La tua candidatura da quale figura maschile è accompagnata e perché.

La mia candidatura, arrivata ben prima dell’adozione della doppia preferenza di genere, non è condizionata ad un “ticket” con una figura maschile in particolare. È chiaro che quando saranno presentate le liste cercheremo di capire gli equilibri di genere nei vari territori e decideremo di conseguenza, in funzione dell’idea di reciprocità e di opportunità “pari” che sta alla base di questo provvedimento.

La parità di genere quanto la consideri una vittoria e quanto una sconfitta per le donne.

Ritengo sia semplicemente una misura necessaria per garantire, in un tempo medio lungo, una presenza equa tra uomini e donne nelle istituzioni. È un obiettivo talmente difficile da raggiungere che credo non si possa più attendere per partire. Non è più il caso di farne una questione di vittoria o sconfitta di genere. Credo sia una questione di buonsenso civico, per le donne e per gli uomini, del futuro.

Il centrosinistra è assai frammentato a Gioia in questa tornata elettorale. Perché questa difficoltà nel percorrere una strada insieme?

Intanto percorriamo una strada comune che è quella di non consegnare la Puglia alla destra. Poi, ognuno dei candidati in campo ha storie personali e sensibilità politiche diverse, in nome della pluralità di voci che, per me, rappresenta sempre e comunque una ricchezza.
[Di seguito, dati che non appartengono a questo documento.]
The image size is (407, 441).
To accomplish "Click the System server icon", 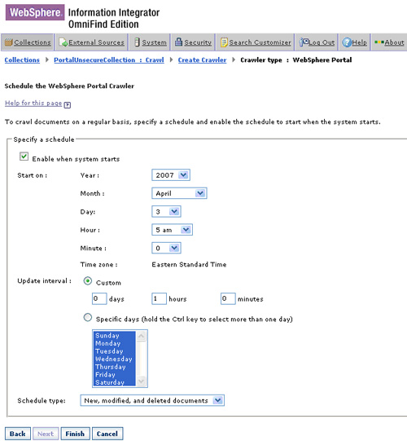I will [137, 42].
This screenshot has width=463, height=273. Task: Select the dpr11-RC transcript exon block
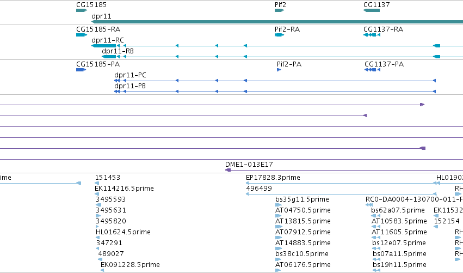click(103, 46)
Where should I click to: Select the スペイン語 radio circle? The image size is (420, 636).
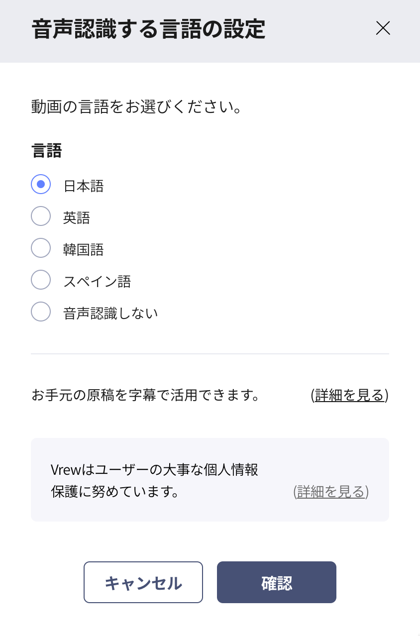point(41,280)
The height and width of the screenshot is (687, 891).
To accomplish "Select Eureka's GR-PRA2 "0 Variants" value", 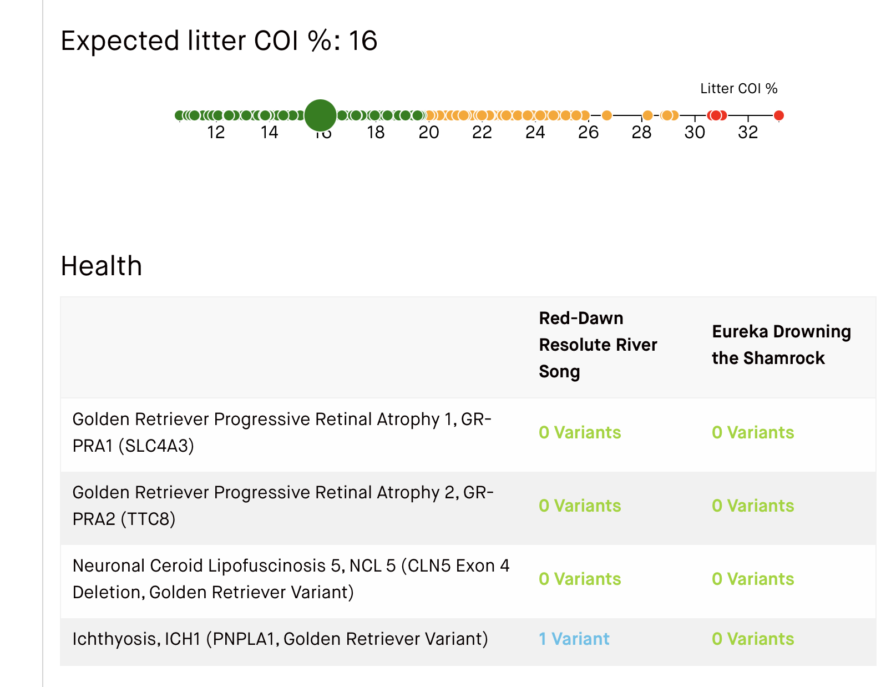I will coord(753,506).
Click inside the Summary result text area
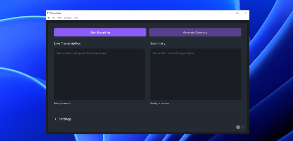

E poi bisogna sgombrare il campo da certi luoghi comuni. Michele Emiliano è riuscito ad aggregare intorno a sé 14 simboli che non sappiamo se diventeranno 14 liste. Più insieme di così! Eppure, anche questa scelta ha sollevato una serie di polemiche. Spero davvero che gli elettori si sforzino di comprendere le ragioni effettive di alcune scelte politiche e che provino ad andare aldilà delle semplificazioni cui taluni esponenti politici ci hanno abituati, contando solo sul disagio e sulla rabbia di tanti cittadini.